Born in 1929, Yayoi Kusama first made a name for herself on the stage of the New York underground of the 1970s, investing in the fields of performance and fashion, before becoming the world star known especially for its immersive installations with high hallucinogenic potential, populated with peas, soft phallic forms or light diodes - and some of which are to be tested at the Beyeler Foundation, which devoted a retrospective to the artist until January 25, 2026. At eighty-five, this Japanese woman, who has lived in a psychiatric asylum since the late seventies, exhibits everywhere in the West, inspires fashion and collaborates for Louis Vuitton with Marc Jacobs. Her work is now among the most famous in the world.
Yayoi Kusama pretends to be crazy, while she gets bored. Or the opposite. We no longer know. What is certain is that she has been painting peas for sixty years. Madness, passionately and forever. To the end, she says. Since, as she repeats in her rare interviews, "I am a pea, you are a pea, we are a pea lost in the midst of an infinity of peas. The universe is a pea. " And Yayoi has a grain.
For sixty years, she has been reinventing herself with insane coherence: painting, sculpture, writing, photography, video, performance, with always, as points of connection, her polka dots. His writing. She has gone through pop art, minimal, group ZÉRO, monochrome, action painting. She met beatnik Allen Ginsberg, expressionists Mark Rothko and Barnett Newman, performer Yves Klein, minimalist Frank Stella. She had a long platonic relationship with the artist Donald Judd, got confused with Andy Warhol and killed sculptor Joseph Cornell with love. "It was of all excesses, of all contradictions," explains Franck Gautherot, co-director of the Consortium in Dijon and of the Presses du Réel editions. "Avant-garde artists, Greenwich Village hippie, gay gay, partouze organizer, mackerel mother of young ephebs"
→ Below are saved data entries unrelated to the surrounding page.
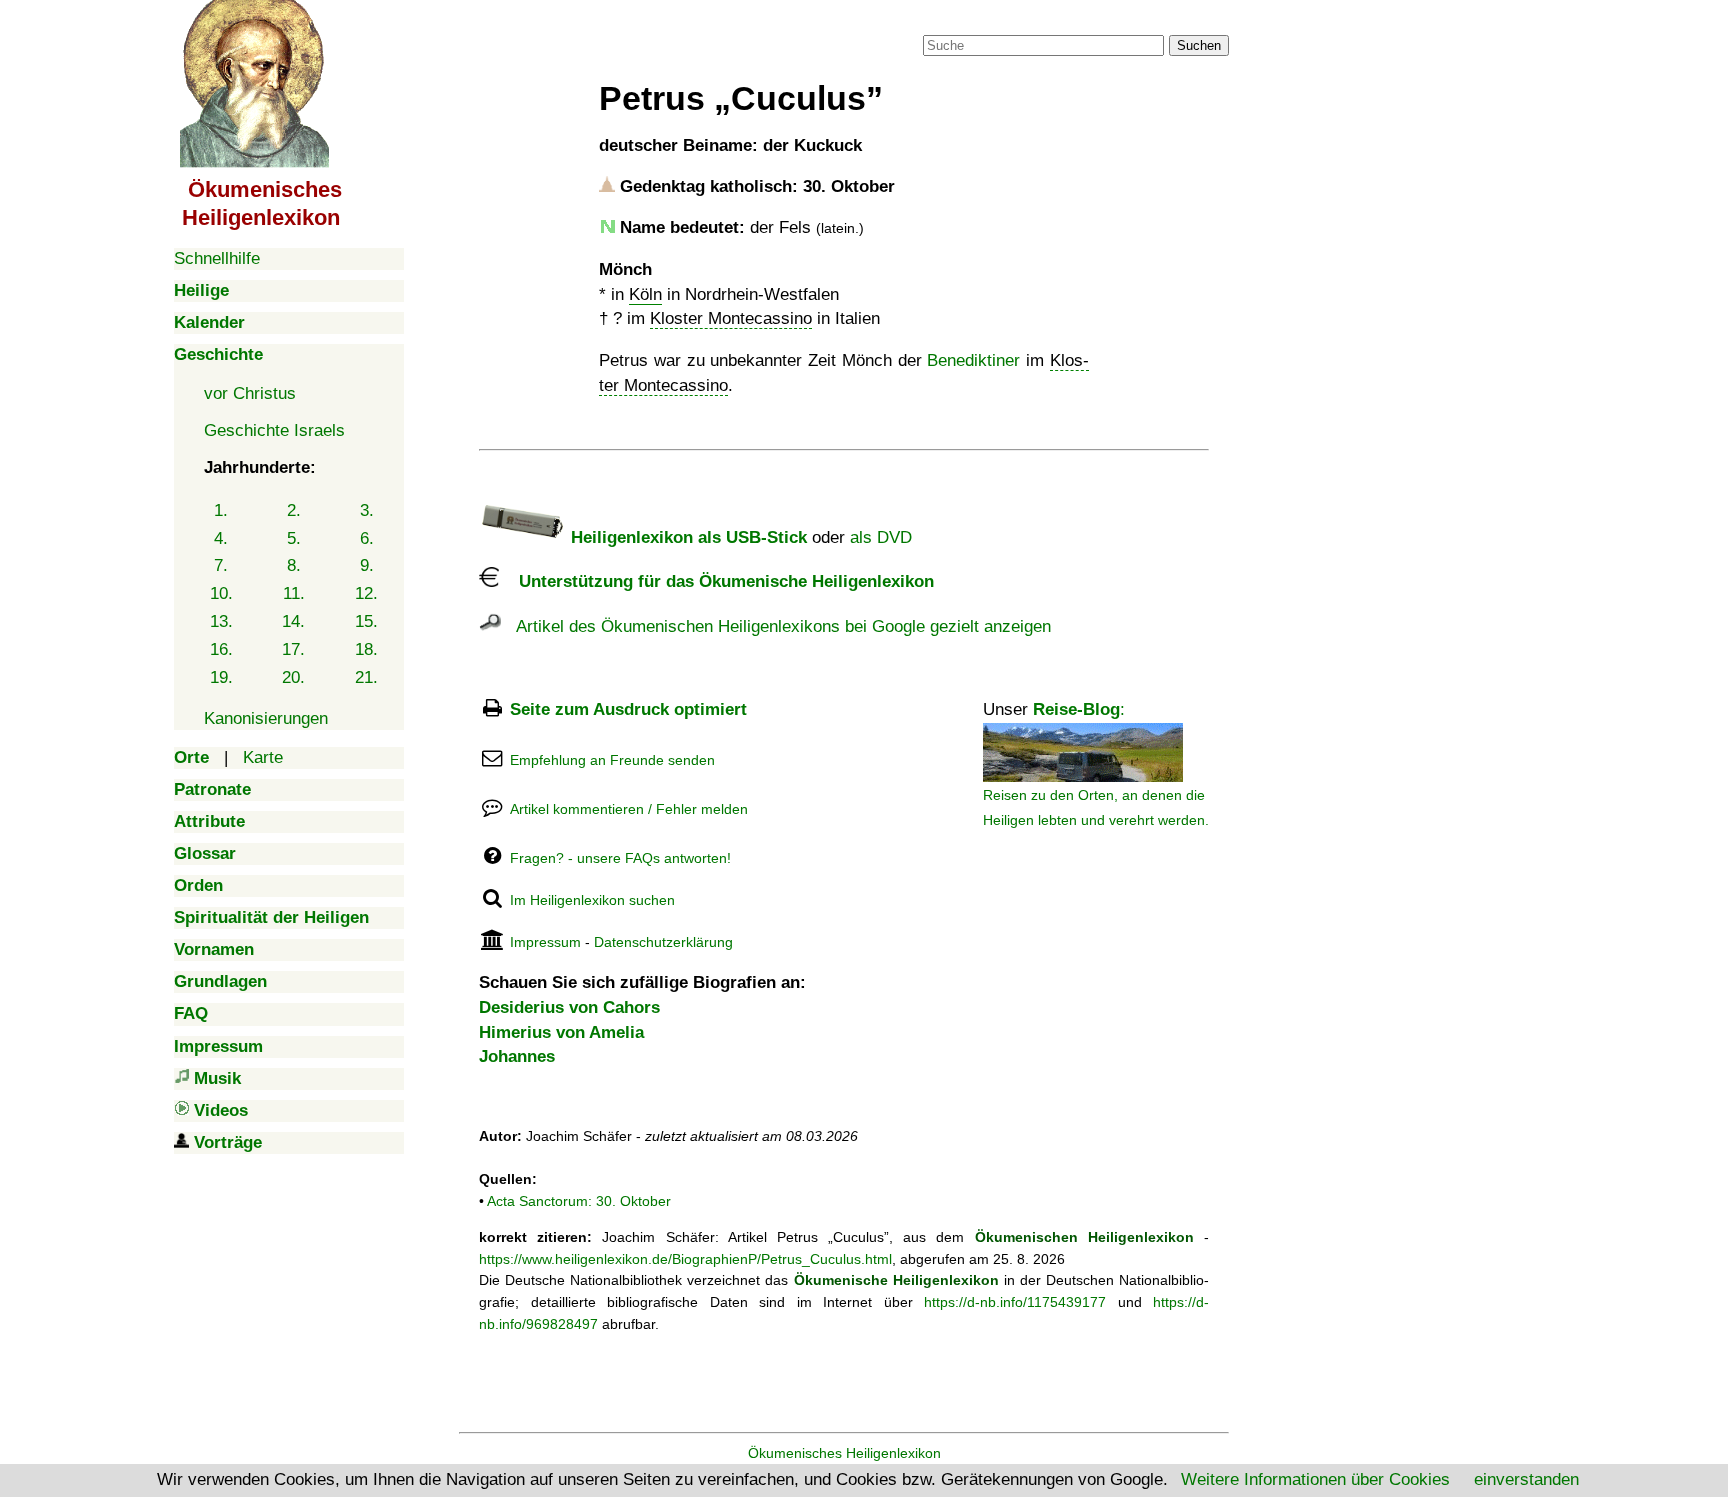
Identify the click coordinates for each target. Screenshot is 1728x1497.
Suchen (1199, 45)
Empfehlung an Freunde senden (612, 760)
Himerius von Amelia (561, 1032)
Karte (263, 757)
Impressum (545, 942)
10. (221, 593)
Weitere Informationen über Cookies (1315, 1479)
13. (221, 621)
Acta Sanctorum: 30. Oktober (579, 1201)
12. (366, 593)
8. (294, 565)
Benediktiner (973, 360)
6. (367, 538)
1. (221, 510)
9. (367, 565)
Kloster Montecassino (731, 318)
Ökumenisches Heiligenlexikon (844, 1453)
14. (293, 621)
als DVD (881, 537)
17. (293, 649)
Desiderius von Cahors (569, 1007)
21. (366, 677)
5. (294, 538)
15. (366, 621)
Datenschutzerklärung (663, 942)
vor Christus (250, 393)
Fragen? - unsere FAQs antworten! (620, 858)
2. (294, 510)
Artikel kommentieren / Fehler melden (629, 809)
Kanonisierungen (266, 718)
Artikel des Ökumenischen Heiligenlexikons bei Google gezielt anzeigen (776, 626)
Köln (645, 294)
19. (221, 677)
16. (221, 649)
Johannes (517, 1056)
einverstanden (1526, 1479)
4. (221, 538)
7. (221, 565)
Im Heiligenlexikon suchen (592, 900)
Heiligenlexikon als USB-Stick (686, 537)
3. (367, 510)
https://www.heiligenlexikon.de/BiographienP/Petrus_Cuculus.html (685, 1259)
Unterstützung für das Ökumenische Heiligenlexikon (716, 581)
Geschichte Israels (274, 430)
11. (294, 593)
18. (366, 649)
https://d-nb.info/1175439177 (1015, 1302)
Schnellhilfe (217, 258)
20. (293, 677)
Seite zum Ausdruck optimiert (628, 709)
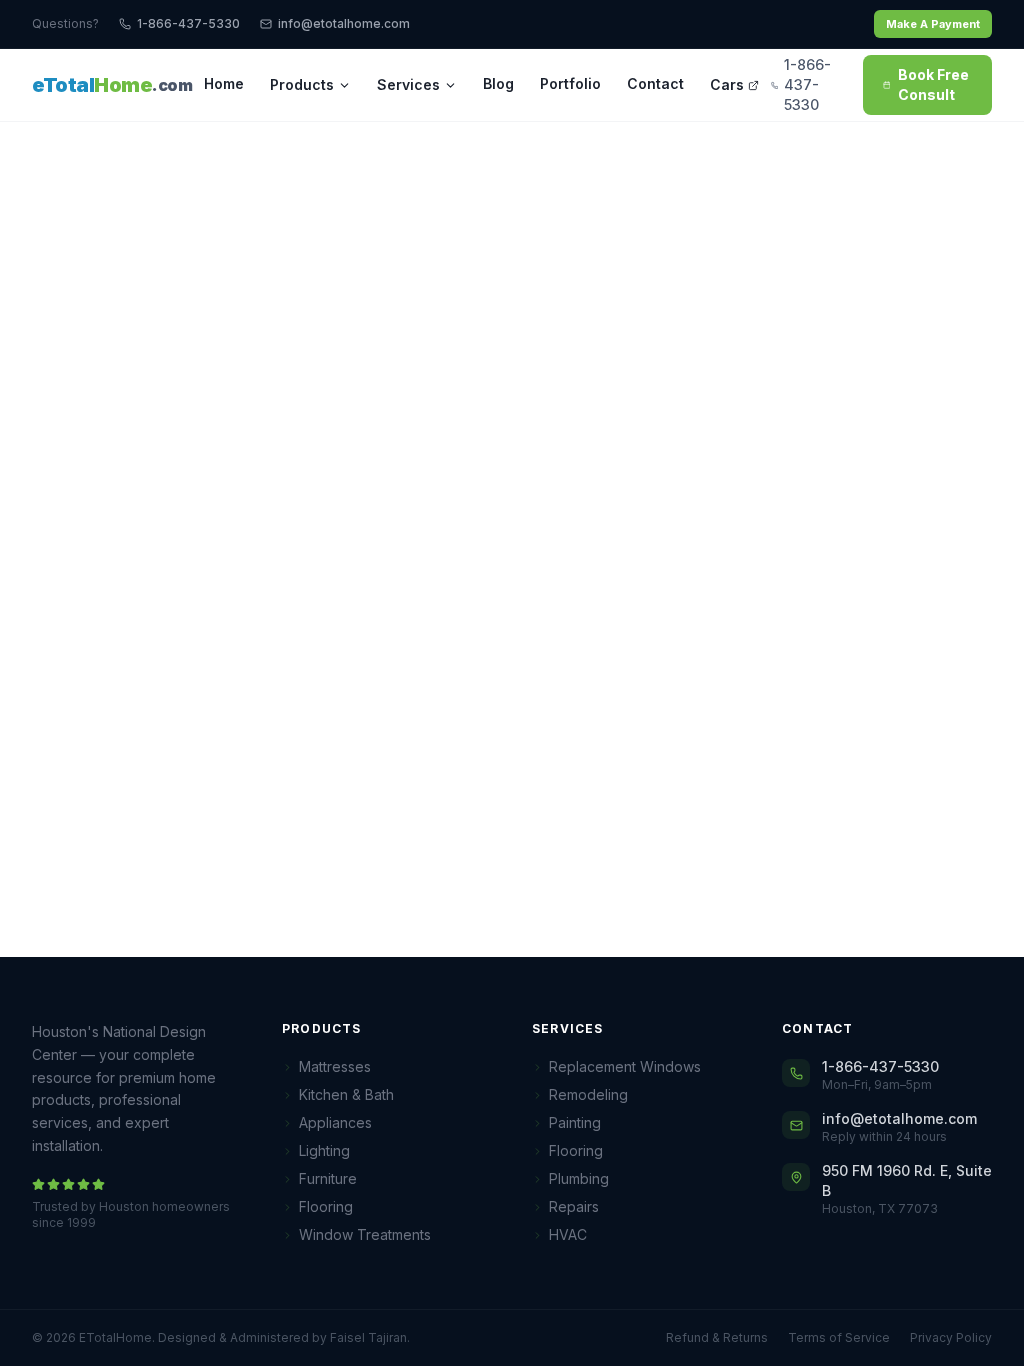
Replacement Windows (625, 1066)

Today, it is everywhere and nowhere at the same time. In Vuitton scarves, Toshiba phones or Smarties boxes; in museums and concept stores in Beijing or New York; in its founding in Tokyo. Dispersed, exploded, scattered, unidentified artistic object, impermeable to genres, styles, but imbued with the air of time with finesse and a sense of profit. Not so crazy, deep down. Perhaps she finally managed to tame the obsessions that haunt her since the day when, as a child, she saw the red flower patterns on the table table of the dining room cover her plate, climb along the chairs, walls, before covering her entire body. This hallucination, followed by many others, will inspire him the absolute theme of his work, Self Obliteration, literally "self-erasure." Haunted by this vision, Yayoi Kusama will make whole series where she poses naked, the hail body of peas, melted in her environment, like so many rituals conjuratory to her obsession with disappearance.
Yayoi wants to be a muse, but Yayoi is exhausted: punk before the hour, she ends up annoying Puritan America of the sixties and irritating the avant-garde artists of the time with her forceful merchandising.
Marginalized, she returned to her native Japan in 1973 where she tried to die. Interned at her request in 1977, the artist continues to produce in her studio, near the psychiatric hospital where she lives permanently. In the 1990s, it went through a darker period, accumulating heterogeneous collages and threatening tentacles. She frantically paints hundreds of paintings in a final colourful series: flowers, eyes, mouths without face, then faces without mouth or eyes, and fragments of the latter. The face burst into infinite giclures. Sometimes comes a hand, the silhouette of a little girl, a dog, a renunciation. Dissolved in space, scattered, the memory of Kusama, his obsessions, exorcised in the repetition of the same gesture, of the same color. Her mandalas to her. When we come out of an exhibition of Kusama, the eyes sting like when we have too fixed the sun and send back on all things a round and red spot.
That's pretty much what happened to us during our last stay in New York. A 50-metre long line pointed to an exceptional exhibition in Chelsea, Yayoi Kusama.